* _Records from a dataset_
Segment Open

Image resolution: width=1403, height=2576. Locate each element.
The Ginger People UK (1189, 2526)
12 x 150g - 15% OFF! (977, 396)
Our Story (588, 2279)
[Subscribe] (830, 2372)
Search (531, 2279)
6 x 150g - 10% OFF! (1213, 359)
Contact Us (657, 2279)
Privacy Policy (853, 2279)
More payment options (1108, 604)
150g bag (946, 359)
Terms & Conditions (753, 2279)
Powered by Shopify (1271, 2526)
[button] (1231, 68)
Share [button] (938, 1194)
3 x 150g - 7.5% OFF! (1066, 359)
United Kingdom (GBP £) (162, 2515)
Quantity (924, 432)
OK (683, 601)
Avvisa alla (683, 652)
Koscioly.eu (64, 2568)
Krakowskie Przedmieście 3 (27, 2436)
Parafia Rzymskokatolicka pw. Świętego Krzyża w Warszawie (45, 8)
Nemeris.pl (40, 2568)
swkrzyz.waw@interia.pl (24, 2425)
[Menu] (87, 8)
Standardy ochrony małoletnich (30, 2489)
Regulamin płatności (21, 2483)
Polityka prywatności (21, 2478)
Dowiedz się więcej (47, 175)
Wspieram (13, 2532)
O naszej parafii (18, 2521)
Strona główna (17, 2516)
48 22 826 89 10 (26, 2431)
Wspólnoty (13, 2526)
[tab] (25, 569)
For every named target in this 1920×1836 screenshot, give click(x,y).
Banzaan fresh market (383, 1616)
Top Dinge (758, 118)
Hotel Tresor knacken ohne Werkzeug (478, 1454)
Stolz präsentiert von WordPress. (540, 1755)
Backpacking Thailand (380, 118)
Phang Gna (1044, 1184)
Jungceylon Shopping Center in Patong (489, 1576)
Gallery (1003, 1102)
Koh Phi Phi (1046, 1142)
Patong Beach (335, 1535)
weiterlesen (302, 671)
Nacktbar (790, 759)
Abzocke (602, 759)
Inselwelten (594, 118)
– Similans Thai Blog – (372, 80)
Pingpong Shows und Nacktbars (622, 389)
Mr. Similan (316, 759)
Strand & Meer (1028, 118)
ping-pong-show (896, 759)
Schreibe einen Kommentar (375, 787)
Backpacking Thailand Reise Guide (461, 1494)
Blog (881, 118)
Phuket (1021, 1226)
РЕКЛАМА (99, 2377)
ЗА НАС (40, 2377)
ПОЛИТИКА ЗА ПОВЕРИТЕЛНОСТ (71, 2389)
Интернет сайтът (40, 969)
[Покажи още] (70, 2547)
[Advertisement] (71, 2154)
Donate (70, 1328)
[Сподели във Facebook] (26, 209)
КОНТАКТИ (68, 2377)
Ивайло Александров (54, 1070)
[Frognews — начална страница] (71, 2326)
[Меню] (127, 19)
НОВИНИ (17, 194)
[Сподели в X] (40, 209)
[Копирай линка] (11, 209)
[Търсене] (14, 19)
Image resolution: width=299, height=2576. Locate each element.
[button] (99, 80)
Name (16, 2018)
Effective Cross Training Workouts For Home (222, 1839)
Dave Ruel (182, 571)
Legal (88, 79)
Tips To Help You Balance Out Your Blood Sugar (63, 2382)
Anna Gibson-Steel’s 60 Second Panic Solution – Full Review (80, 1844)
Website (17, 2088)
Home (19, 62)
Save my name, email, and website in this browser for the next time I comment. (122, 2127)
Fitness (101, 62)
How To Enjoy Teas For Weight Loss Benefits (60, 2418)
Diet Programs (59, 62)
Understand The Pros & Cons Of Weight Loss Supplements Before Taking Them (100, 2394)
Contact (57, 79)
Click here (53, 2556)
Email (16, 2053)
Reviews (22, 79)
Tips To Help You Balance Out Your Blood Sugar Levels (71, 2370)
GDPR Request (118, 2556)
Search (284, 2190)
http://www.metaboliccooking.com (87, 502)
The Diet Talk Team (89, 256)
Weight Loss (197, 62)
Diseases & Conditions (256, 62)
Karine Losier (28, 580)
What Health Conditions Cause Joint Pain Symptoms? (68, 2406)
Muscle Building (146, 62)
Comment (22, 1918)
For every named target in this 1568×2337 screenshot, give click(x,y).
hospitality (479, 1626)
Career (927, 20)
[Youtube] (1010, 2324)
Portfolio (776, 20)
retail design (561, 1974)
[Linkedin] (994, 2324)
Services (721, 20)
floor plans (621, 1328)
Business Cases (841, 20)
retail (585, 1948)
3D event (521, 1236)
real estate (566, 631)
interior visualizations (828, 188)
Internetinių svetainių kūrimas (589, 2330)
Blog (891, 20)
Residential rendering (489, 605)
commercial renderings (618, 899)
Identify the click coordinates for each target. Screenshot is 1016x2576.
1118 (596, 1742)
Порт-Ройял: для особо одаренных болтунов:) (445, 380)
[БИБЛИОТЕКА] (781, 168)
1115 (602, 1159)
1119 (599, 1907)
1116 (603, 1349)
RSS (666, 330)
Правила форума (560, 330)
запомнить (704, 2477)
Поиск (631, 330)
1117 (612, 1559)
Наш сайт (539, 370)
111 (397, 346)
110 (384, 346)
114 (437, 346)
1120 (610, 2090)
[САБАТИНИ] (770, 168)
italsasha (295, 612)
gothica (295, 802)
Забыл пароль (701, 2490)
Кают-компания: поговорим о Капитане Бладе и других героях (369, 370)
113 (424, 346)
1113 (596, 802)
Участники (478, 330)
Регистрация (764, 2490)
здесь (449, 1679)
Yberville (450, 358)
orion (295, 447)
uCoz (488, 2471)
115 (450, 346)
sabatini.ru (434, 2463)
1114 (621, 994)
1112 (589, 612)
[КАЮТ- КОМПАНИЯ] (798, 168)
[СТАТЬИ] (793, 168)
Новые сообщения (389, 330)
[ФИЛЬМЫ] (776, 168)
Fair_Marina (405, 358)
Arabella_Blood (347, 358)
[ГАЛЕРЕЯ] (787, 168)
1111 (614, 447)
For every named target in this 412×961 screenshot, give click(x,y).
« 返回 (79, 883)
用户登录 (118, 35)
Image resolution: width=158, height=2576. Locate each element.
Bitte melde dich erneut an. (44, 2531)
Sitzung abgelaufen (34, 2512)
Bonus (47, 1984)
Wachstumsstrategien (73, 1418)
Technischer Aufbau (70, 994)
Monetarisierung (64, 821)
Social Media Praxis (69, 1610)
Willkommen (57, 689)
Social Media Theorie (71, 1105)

Segment Closed

* _About this exercise_
Transcribe the records above exactly, from the opening line down to and including the line with "Contact Us (657, 2279)".

* _Answer to this problem_
Image resolution: width=1403, height=2576. Locate each element.
The Ginger People UK (1189, 2526)
12 x 150g - 15% OFF! (977, 396)
Our Story (588, 2279)
[Subscribe] (830, 2372)
Search (531, 2279)
6 x 150g - 10% OFF! (1213, 359)
Contact Us (657, 2279)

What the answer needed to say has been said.